How to Make Eggnog Cheesecake Bars

Ingredients:

  • 1 ½ cups gingersnap cookie crumbs
  • ½ cup unsalted butter, melted
  • 2 (8 oz) packages cream cheese, softened
  • ¾ cup granulated sugar
  • 1 teaspoon vanilla extract
  • 2 large eggs
  • 1 cup eggnog
  • 1 tablespoon all-purpose flour
  • ½ teaspoon ground nutmeg
  • ¼ teaspoon ground cinnamon

Directions:

  1. Preheat your oven to 325°F (160°C) and grease a 9×9-inch baking pan.
  2. In a bowl, mix gingersnap cookie crumbs and melted butter until combined. Press this mixture firmly into the bottom of the prepared pan.
  3. In a large mixing bowl, beat the cream cheese, sugar, and vanilla until smooth.
  4. Add the eggs one at a time, mixing well after each addition.
  5. Pour in the eggnog, flour, nutmeg, and cinnamon. Mix until fully incorporated.
  6. Pour the cheesecake filling over the crust in the pan.
  7. Bake for 45-50 minutes or until the center is set and slightly jiggles.
  8. Let it cool at room temperature, then refrigerate for at least 4 hours before serving.
  9. Cut into bars and enjoy your festive treat!

How to Serve Eggnog Cheesecake Bars

Serve these Eggnog Cheesecake Bars chilled. You can top them with whipped cream or sprinkle a little extra nutmeg on top for a festive touch. They make a great dessert at holiday parties or family gatherings.

How to Store Eggnog Cheesecake Bars

Store any leftover bars in an airtight container in the refrigerator. They can last for about 3-4 days. If you want to keep them longer, you can freeze them for up to two months. Just make sure to wrap them well to prevent freezer burn.

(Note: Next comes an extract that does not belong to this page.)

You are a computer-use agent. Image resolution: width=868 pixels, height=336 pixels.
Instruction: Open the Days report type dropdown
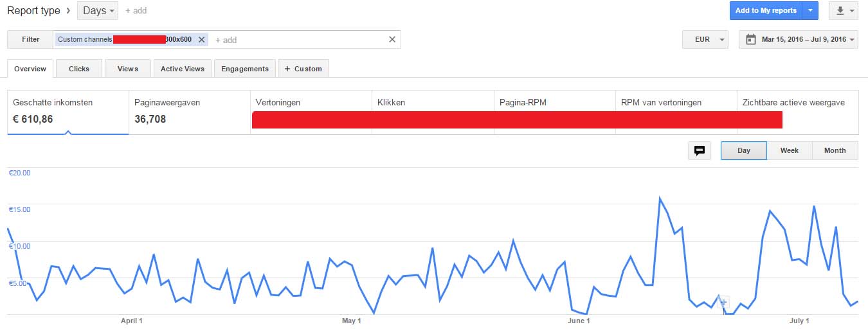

Tips to Make Eggnog Cheesecake Bars

  • Make sure the cream cheese is softened to room temperature for easy mixing.
  • Press the gingersnap crust down firmly to make sure it holds together well.
  • If you want a stronger eggnog flavor, you can add more eggnog, but remember to adjust the flour slightly to keep the filling thick.

Variation

You can try using different types of cookies for the crust, like graham crackers or Oreos, to give it a different flavor. You can also add chocolate chips to the cheesecake filling for a chocolatey twist.

FAQs

Can I use store-bought eggnog?
Yes, store-bought eggnog works perfectly for this recipe.

Can I make these bars without eggs?
You can substitute the eggs with a flaxseed meal or a commercial egg replacer, but the texture might be slightly different.

How can I tell when the cheesecake bars are done baking?
The bars are done when the center is set but still slightly jiggly. They will firm up as they cool.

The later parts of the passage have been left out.